§ **Excerpt**
-- -- --

Not a process person


Every project has them:
Some people are just not "process persons". They never do the same thing twice the same way
But more importantly: It would never occur to them to do the same thing twice the same way.
And, given a problem, they don't seek process; and really don't see why improvisation is not just as effective.
And, you couldn't label them "lean" either."Lean" requires process and tooling to minimize redundancy and non-value repetitions.

Nimble and opportunistic
If not process oriented, nonetheless these folks can be very opportunistic, grabbing onto a situation and solving it their way. Nimble, to be sure.

And, what's wrong with nimble and opportunistic?
Perhaps nothing the first time through.

Qualities you might value
But reducing whatever you are doing to its most effective process adds reliability, predictability, and portability---the ability to make the process work with others and other situations.

-- -- --

§ **Data for analysis**

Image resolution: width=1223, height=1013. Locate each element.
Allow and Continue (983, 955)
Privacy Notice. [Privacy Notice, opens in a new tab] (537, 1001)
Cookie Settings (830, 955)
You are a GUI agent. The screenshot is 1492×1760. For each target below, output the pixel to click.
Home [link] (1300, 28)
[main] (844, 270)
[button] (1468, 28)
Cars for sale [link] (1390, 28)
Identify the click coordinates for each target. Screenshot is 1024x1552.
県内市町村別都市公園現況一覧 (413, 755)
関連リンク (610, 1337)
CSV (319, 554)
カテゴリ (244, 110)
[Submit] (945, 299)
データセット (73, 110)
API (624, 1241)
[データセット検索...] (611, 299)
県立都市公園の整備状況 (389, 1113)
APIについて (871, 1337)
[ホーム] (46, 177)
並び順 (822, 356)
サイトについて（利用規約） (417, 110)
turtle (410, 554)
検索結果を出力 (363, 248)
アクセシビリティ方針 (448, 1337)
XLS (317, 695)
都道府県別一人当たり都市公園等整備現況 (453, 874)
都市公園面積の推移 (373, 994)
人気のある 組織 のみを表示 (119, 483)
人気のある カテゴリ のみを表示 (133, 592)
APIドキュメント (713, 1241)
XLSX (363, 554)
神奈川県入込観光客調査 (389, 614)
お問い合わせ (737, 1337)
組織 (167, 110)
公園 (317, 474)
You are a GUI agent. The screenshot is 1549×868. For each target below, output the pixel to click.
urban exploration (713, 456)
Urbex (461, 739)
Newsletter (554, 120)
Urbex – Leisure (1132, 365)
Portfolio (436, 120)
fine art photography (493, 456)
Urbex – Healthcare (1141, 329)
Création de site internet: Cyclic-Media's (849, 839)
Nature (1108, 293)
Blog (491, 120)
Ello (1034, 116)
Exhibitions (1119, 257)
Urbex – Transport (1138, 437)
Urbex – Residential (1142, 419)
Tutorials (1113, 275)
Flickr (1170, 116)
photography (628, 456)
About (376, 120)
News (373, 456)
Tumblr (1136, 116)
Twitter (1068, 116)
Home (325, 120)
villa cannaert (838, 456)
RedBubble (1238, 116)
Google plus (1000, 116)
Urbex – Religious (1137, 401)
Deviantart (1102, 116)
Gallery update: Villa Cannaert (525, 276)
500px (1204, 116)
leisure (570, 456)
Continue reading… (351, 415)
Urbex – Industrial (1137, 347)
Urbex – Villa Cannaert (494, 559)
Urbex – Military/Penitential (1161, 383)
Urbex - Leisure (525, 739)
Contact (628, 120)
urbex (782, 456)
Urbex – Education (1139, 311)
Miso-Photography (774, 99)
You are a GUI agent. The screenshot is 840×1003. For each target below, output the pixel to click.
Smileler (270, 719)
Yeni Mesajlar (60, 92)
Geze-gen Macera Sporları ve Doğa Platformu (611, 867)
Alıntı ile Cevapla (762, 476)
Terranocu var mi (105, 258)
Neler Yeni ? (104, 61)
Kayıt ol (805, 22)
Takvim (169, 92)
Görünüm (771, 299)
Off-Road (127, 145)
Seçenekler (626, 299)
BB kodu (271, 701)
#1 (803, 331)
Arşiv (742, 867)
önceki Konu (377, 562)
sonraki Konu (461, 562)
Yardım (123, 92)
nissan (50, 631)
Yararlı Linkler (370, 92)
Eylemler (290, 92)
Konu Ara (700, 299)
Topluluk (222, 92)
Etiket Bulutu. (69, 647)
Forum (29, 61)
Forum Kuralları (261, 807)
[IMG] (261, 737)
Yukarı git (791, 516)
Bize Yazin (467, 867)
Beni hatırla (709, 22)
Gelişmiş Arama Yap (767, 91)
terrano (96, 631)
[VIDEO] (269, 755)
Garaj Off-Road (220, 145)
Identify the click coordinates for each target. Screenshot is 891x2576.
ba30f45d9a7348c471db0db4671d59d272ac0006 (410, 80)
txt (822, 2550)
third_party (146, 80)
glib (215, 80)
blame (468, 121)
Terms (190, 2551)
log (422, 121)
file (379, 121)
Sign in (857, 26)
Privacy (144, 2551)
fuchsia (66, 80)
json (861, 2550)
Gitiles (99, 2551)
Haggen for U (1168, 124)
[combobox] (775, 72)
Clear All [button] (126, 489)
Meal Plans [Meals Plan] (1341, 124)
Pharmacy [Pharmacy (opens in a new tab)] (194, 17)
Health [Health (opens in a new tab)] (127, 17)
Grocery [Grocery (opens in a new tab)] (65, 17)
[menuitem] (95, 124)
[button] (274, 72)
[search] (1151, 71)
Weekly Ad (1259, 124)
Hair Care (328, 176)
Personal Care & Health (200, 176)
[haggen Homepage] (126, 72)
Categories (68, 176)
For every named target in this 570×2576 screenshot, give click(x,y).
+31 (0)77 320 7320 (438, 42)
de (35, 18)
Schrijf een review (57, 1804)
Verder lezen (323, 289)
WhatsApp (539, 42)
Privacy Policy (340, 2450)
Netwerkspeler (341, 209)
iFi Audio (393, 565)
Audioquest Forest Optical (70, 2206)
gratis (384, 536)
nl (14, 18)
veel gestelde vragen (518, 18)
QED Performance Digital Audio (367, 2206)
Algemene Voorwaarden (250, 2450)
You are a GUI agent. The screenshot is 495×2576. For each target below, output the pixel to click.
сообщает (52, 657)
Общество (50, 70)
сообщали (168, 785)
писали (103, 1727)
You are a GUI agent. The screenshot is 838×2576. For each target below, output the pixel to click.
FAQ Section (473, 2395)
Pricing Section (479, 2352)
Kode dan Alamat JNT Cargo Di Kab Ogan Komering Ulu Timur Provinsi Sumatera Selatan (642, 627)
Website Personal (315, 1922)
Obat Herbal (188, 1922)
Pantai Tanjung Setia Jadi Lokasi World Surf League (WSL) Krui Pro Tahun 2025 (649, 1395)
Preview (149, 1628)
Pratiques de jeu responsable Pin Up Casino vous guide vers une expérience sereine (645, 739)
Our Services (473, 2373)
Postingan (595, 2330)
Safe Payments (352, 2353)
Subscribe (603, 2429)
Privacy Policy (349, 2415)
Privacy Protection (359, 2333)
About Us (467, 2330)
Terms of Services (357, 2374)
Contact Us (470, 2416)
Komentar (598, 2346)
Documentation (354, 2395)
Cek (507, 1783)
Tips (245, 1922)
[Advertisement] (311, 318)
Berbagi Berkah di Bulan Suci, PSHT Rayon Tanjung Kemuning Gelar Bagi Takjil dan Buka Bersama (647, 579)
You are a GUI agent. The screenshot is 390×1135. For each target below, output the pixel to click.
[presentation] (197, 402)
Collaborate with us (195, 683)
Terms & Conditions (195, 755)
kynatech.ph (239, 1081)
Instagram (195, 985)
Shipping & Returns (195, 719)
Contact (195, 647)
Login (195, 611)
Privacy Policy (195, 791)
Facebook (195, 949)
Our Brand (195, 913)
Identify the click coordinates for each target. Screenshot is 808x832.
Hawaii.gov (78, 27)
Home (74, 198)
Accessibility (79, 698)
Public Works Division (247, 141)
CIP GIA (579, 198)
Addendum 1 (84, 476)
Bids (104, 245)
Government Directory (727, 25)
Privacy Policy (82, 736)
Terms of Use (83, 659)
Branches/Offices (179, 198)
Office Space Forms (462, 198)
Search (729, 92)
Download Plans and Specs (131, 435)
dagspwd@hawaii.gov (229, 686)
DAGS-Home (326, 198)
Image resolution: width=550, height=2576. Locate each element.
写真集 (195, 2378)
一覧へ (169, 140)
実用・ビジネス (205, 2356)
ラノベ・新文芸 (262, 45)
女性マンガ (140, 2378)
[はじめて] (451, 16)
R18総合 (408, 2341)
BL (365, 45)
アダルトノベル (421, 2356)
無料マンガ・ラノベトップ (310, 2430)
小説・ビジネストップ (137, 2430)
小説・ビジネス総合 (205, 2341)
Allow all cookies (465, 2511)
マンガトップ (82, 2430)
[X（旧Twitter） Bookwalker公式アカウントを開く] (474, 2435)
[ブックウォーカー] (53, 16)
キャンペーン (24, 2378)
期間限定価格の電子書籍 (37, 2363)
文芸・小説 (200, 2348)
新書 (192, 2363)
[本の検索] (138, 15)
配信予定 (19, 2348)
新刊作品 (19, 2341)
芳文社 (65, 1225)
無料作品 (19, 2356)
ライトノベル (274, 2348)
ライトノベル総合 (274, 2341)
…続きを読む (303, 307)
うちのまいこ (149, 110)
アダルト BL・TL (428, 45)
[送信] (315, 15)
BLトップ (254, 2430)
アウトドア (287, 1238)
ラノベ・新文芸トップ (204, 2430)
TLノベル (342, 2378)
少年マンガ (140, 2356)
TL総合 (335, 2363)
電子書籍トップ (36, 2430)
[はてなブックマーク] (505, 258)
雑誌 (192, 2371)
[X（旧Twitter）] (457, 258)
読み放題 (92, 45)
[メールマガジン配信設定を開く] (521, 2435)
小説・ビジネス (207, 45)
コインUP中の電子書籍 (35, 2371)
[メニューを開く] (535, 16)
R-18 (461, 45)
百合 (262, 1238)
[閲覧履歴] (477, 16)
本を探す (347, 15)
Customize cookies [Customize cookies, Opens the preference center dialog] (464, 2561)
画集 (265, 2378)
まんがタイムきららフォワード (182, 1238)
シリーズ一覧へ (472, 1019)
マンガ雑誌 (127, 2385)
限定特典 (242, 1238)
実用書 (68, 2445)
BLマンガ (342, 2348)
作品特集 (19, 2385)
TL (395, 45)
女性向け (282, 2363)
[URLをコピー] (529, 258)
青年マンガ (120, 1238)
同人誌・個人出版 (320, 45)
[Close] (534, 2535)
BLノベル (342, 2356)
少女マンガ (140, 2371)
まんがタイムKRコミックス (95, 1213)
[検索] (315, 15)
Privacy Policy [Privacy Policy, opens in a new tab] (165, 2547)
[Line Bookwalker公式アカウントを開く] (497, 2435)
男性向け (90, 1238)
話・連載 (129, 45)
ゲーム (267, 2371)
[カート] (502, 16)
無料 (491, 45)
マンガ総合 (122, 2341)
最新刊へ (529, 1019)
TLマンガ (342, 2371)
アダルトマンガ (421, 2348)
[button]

-- -- --

Can you resume the piece on people who are "not a process person" after its last sentence? The records have nothing to do with what comes next.

§ **Exercise output**
And, I might add: fairness---all is treated the same way, insofar as any process can be bias free

Frustrations
Did I mention that it's really hard to put together a team of non-process people? In the first place, teamwork brings a certain process orientation with it. And, in the second place, values don't align well.
"Getting it done" collides with reliability, predictability, portability, and fairness
Beware collisions!

The worst thing
The worst thing is when the team leader is not a process person; their disdain or disregard or insensitivity to process undercuts all else, leaving the "process people" with uncertain support or value-add. Bummer!